When I sat up, though, I caught a glimpse out the window. I fell onto my back, defeated. The paparazzi. It would be impossible to leave, at least until night.
I had fragments of memory from the night before, long after I’d been drunk. I could remember the door opening and shutting. Had I gone out to the cemetery before? Had I seen those names and —more importantly— his?
I felt bile rising in my throat. Another nasty effect of the bottle. I didn’t want to be an alcoholic anymore, but, at this point, what difference did it make? Maybe it would help having locals to drink with, if only I could find some.
6
Hudson
I knew I shouldn’t think all this. There was nothing truly wrong with my life. I wasn’t oppressed, I wasn’t poor, I wasn’t stressed. If anything, I had the most normal, complacent, comfortable existence possible for a teenager in Little Rush. And yet there were days when I’d wake up and whisper, “Today, I’m gonna do it. I’m gonna kill myself.”
A cruel twist of fate that on a day meant to honor my father, I spent every moment possible away from him. Each one more painful, each one pushing me closer to the edge.
Father’s Day passed in an unimportant manner, but at least I wasn’t alone. Mason texted me that night and said Jed had sulked around the house all day and been in his study all afternoon.
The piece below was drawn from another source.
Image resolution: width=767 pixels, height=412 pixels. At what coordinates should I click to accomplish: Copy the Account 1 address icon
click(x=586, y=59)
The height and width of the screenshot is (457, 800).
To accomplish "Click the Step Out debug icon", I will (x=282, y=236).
In other words, it didn’t pass very well at the Cooper household. From what he told me, Jedidiah didn’t seem like a great guy, but then again, what did I know. It wasn’t like my father and I were on the best of terms.
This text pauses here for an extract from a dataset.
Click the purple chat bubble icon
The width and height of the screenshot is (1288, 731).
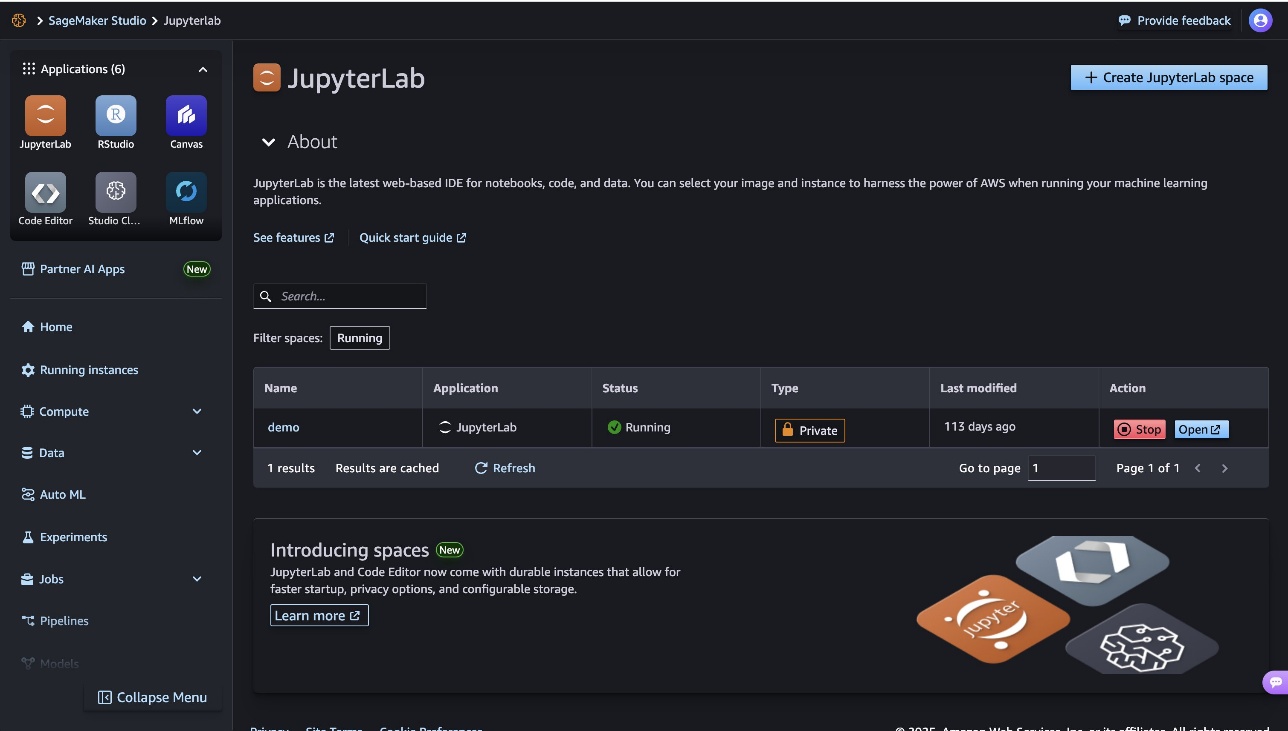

Dad had the day off from his real job at the power-plant, given that it was a weekend. But of course, he couldn’t not be working. Most people saw it as an admirable personality trait. I had to disagree. It was irritating to watch him drive that tractor late into the evenings. Mowing down those seas of wavy, waist-high grass, his tractor churning in perfect paths, a large arm
sticking out from the back where a complicated mower slaughtered everything in its way. He’d called it a drumming mower, but I didn’t know the significance. For a few days after he cut the grass, he would tinker with the tractor, spend more time inside, or just longer shifts at work. And then for a day, he’d spend every waking minute driving the tractor again, this time with an attached baler, dropping these huge cylinders of hay in his wake. Our property would be covered with them, round bales that dotted the landscape. All of it unsettlingly different from just a week prior.
When I was a little kid, my father would move all the cylinders close together, and I’d jump across them, run around them, as if exploring a new city I’d discovered. Then I got too old for that stuff. Maybe for excitement altogether. Older, more isolated, and more self-centered, even if I struggled to admit that last one.
Those circular bales sat for another day or two in the barren fields. Meanwhile, I’d be forced to help Dad as he drove a different kind of baler and a long trailer on the back. We would churn out around two-hundred square bales in one evening. These came from a different field, sectioned off by fencing. That was usually the extent of my work with him, and we rarely spoke. He would drive; I would grab the square bales and throw them onto the trailer where I stood. I’d gotten good at it over the years. Didn’t need much help. My hands burned like hell each time, though, and I’d have blisters for a few days. I guess it was better than sitting inside, watching him. For at least that one day, I’d feel a kind of connection. Us working together, sweating in that godawful sun until it sank and our slickened arms froze in the evening winds. Those sunsets truly were amazing. And watching the land transform as we worked… awe-inspiring.